═══ Exercise materials ═══

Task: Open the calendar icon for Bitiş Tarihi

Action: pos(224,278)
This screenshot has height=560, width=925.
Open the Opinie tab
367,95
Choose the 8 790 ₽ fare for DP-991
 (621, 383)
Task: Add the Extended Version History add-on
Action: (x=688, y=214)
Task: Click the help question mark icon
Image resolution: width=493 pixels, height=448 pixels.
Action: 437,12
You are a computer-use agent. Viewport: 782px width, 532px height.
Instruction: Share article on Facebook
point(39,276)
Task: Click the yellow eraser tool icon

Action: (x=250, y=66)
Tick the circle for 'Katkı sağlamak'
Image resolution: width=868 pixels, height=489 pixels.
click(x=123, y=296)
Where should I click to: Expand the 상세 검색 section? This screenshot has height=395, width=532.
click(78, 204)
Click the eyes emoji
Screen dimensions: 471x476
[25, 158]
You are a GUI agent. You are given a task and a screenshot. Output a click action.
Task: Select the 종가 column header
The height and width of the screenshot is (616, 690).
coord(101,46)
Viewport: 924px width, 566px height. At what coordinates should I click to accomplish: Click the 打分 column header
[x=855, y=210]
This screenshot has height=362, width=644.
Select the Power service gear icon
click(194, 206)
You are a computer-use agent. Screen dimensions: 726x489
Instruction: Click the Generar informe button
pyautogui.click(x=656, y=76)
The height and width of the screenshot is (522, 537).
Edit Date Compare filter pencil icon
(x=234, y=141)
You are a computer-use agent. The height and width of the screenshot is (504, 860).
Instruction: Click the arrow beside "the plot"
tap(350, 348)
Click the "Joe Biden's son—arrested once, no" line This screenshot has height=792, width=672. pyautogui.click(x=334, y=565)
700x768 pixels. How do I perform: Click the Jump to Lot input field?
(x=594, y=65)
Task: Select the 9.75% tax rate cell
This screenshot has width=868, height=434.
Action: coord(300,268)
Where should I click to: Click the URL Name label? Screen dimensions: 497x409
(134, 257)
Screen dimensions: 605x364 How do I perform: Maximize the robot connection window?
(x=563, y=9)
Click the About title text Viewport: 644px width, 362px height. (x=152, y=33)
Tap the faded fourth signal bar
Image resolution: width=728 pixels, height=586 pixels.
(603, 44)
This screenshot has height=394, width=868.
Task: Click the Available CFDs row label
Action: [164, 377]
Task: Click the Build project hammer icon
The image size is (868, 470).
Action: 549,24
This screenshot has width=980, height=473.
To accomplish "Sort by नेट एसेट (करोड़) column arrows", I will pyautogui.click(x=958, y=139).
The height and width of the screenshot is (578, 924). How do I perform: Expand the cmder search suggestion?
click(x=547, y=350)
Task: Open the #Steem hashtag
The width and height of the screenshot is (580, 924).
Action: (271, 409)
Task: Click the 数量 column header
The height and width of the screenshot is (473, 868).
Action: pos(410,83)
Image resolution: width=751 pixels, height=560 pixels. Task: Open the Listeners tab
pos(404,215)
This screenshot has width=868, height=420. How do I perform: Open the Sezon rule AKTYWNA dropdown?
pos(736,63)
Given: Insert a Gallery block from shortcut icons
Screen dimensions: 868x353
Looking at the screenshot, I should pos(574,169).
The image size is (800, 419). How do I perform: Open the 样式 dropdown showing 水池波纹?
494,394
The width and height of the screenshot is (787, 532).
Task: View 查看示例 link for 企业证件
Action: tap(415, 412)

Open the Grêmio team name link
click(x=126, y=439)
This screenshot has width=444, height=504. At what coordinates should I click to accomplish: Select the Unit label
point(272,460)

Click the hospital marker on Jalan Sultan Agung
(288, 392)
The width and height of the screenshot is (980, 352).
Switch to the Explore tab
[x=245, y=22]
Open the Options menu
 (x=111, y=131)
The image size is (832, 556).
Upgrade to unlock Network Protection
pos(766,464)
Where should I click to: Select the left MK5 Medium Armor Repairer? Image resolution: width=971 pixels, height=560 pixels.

═══

» What is being asked: If a line in the listing has "agent" in it, report that line.

» Exercise output:
You are a computer-use agent. Viewport: 782px width, 532px height.
You are a GUI agent. You are given a task and a screenshot. Output a click action.
You are a computer-use agent. Screen dimensions: 726x489
You are a computer-use agent. The height and width of the screenshot is (504, 860).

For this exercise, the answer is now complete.